Di politica non si parlava mai. Pareva quasi che nell’austero ambiente di studio l’uno e l’altro dei due amici avessero dimenticato di aver un tempo militato, l’uno da condottiero e l’altro da gregario, in una lotta che ambedue si dolevano di aver perduta, ma non si pentivano di aver combattuta. Ma che in De Gasperi non fosse spenta la passione politica l’orientalista lo riconobbe il giorno in cui quegli, con un sorriso di soddisfazione che gli illuminava il volto allampanato, venne a mostrargli un libro arrivato di fresco dalla Svizzera. Era l’autobiografia del socialista zurighese Fritz Brupbacher, che questi, ben sapendo che non sarebbe potuta penetrare in Italia, aveva avuto l’ingegnosa idea d’inviare in omaggio alla Vaticana perché almeno colà trovasse qualche lettore.

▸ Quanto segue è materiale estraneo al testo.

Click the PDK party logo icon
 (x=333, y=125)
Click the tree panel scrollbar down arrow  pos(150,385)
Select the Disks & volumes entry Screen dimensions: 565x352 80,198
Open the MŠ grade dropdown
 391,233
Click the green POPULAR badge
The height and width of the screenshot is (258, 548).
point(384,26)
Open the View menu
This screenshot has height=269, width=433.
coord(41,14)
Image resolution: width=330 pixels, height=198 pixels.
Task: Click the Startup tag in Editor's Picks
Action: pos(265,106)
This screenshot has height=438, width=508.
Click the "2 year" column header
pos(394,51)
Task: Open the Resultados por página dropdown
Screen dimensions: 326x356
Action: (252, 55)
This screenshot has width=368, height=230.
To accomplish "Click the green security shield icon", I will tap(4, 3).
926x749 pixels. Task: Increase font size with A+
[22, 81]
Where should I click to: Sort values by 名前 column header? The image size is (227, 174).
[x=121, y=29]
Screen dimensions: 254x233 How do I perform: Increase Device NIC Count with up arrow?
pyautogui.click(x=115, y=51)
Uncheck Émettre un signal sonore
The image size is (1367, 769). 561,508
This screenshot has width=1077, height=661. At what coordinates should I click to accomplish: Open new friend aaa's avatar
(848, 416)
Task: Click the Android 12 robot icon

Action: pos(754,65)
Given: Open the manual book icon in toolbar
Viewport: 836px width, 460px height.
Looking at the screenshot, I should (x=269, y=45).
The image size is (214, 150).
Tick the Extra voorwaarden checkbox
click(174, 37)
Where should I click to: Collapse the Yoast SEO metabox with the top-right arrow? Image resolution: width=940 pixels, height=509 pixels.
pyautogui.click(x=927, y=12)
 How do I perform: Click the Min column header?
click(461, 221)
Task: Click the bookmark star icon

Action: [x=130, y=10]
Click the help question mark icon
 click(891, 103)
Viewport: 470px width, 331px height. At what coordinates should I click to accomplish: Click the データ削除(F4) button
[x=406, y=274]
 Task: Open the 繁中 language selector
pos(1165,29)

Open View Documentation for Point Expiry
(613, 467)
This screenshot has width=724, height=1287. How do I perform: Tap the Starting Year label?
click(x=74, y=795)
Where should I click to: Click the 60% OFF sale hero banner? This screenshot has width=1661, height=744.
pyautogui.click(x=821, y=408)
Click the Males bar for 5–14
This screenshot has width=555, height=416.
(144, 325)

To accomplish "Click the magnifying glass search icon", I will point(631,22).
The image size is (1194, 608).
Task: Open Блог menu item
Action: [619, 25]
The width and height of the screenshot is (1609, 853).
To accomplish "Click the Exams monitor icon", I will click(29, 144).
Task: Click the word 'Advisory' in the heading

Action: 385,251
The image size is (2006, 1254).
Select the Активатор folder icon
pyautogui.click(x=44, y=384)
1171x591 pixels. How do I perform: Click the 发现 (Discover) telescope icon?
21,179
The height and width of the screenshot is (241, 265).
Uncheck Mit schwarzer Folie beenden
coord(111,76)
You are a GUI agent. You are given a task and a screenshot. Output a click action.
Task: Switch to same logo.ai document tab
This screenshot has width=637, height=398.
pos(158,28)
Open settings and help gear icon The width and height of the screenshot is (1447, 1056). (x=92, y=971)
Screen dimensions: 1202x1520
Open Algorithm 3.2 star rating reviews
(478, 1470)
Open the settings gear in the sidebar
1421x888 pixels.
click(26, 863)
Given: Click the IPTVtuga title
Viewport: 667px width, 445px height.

Un’opera incendiaria fin dallo stesso titolo, che sonava «Sessant’anni di eresia», e altrettanto poco tenera per le Chiese costituite quanto per la società borghese e per le dittature di qua e di là dalle Alpi.
L’orientalista l’avrebbe volentieri letta subito, tanto più che aveva conosciuto di persona l’autore, ma De Gasperi gli disse che desiderava leggerla prima lui. E qualche giorno dopo gli riportò il libro, tutto quanto larderellato ai margini da vigorosi tratti di lapis nei punti di più attuale e più scottante contenuto politico. Guai se le gelose autorità della Vaticana si fossero accorte che le leggi rigorose intorno alla conservazione dei libri erano state sfacciatamente violate proprio da chi era chiamato a farle osservare! Chi sa che oggi, se qualcuno pensi a tirar fuori dagli scaffali quel volume impresso col segno dell’ardore segreto dell’uomo che più tardi ha tenuto in mano le sorti dell’Italia per così lungo e così fortunato periodo, esso non potrebbe trovar luogo tra i cimeli dell’insigne biblioteca...».
(Giorgio Levi Della Vida, Un cimelio da rintracciare negli scaffali della Vaticana, p. 3)
Sulla testimonianza si confronti: Paolo Vian, Un ebreo tra i monsignori: Giorgio Levi Della Vida in Biblioteca Vaticana (1931-1939), «Miscellanea Bibliothecae apostolicae Vaticanae», XXV (2019), pp. 525-590.